In [None]:
##############################################
# PART 2: RoBERTa Model
##############################################

!pip install transformers datasets accelerate scikit-learn -q

import pandas as pd
import torch
import random
import numpy as np
from torch.utils.data import Dataset, DataLoader
from transformers import RobertaTokenizer, RobertaForSequenceClassification, get_cosine_schedule_with_warmup, DataCollatorWithPadding
from torch.optim import AdamW
from sklearn.metrics import f1_score
from tqdm import tqdm
import matplotlib.pyplot as plt

# Set random seed for reproducibility
def set_seed(seed=42):
    random.seed(seed)
    np.random.seed(seed)
    torch.manual_seed(seed)
    torch.cuda.manual_seed_all(seed)

set_seed(42)

device = torch.device('cuda' if torch.cuda.is_available() else 'cpu')
print("Using device:", device, torch.cuda.get_device_name(0) if torch.cuda.is_available() else "")

# Upload files (train.jsonl, val.jsonl, test.jsonl)
from google.colab import files
uploaded = files.upload()

# Load data
train_df = pd.read_json("train.jsonl", lines=True)
val_df = pd.read_json("val.jsonl", lines=True)
test_df = pd.read_json("test.jsonl", lines=True)

# Process labels
train_df['tags'] = train_df['tags'].apply(lambda x: x[0] if isinstance(x, list) else x)
val_df['tags'] = val_df['tags'].apply(lambda x: x[0] if isinstance(x, list) else x)
label_map = {'phrase': 0, 'passage': 1, 'multi': 2}
train_df['label'] = train_df['tags'].map(label_map)
val_df['label'] = val_df['tags'].map(label_map)

# Load tokenizer
tokenizer = RobertaTokenizer.from_pretrained('roberta-base')

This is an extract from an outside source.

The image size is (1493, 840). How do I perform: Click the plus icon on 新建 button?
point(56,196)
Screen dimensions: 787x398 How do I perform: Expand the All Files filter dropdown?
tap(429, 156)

# Combine postText + targetTitle + first 4 paragraphs with RoBERTa separator
def combine_text(row):
    text = f"{row['postText']} </s> {row['targetTitle']}"
    if isinstance(row['targetParagraphs'], list):
        for para in row['targetParagraphs'][:4]:  # Take first 4 paragraphs
            text += f" </s> {para[:100]}"  # Truncate each paragraph to 100 chars
    return text

train_df['text'] = train_df.apply(combine_text, axis=1)
val_df['text'] = val_df.apply(combine_text, axis=1)
test_df['text'] = test_df.apply(combine_text, axis=1)

# Custom Dataset
class SpoilerDataset(Dataset):
    def __init__(self, df, tokenizer, include_labels=True):
        self.texts = df['text'].tolist()
        self.labels = df['label'].tolist() if include_labels else None
        self.include_labels = include_labels
        self.tokenizer = tokenizer

    def __len__(self):
        return len(self.texts)

    def __getitem__(self, idx):
        encoding = self.tokenizer(
            self.texts[idx],
            truncation=True,
            max_length=384,
            return_tensors='pt'
        )
        item = {k: v.squeeze(0) for k, v in encoding.items()}
        if self.include_labels:
            item['labels'] = torch.tensor(self.labels[idx], dtype=torch.long)
        return item

# Create datasets and loaders
train_dataset = SpoilerDataset(train_df, tokenizer)
val_dataset = SpoilerDataset(val_df, tokenizer)
test_dataset = SpoilerDataset(test_df, tokenizer, include_labels=False)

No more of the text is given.